Targeting Immunological Synapse: New Horizons In Immunotherapy for Cancer

摘要

Immunotherapy has been a part of armamentarium against neoplastic diseases for decades. Various approaches have been used with a very limited success. The site of the contact between a T cell and an antigen-presenting cell (APC) is named the immunological synapse, and it is characterized by an organized spatial redistribution of TCR-pMHC complexes and accessory molecules. For the last 10 years, several accessory molecules have been discovered and their function in T-cell stimulation has been described. The list includes co-stimulatory molecules (CD28, CD27, OX-40, 4-1BB, ICOS, CD40L) and inhibitory molecules (CTLA-4, PD-1, PD-2, BTLA). This knowledge led to the development of a new area in the immunotherapy for cancer-targeting the immunological synapse. Monoclonal antibodies blocking CTLA-4 are in advanced clinical testing; and 6-21% response rates have been observed in patients with metastatic melanoma with few relapses. Treatment with CTLA-4-blocking antibodies demonstrated the ability to break tolerance to self antigens, manifested by the development of side effects in the form of autoimmune diseases.
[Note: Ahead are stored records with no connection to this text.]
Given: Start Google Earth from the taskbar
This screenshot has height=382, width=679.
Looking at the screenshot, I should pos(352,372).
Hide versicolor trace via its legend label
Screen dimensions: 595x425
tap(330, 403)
Agonistic antibodies against CD40 have undergone phase I testing, and they showed activity in non-Hodgkin lymphoma and melanoma. Antibodies against 4-IBB, PD-1, and OX-40 are at earlier stages of clinical testing. After these antibodies have been tested as monotherapy, combination of two or three agents targeting accessory molecules appears to be a direction for future development.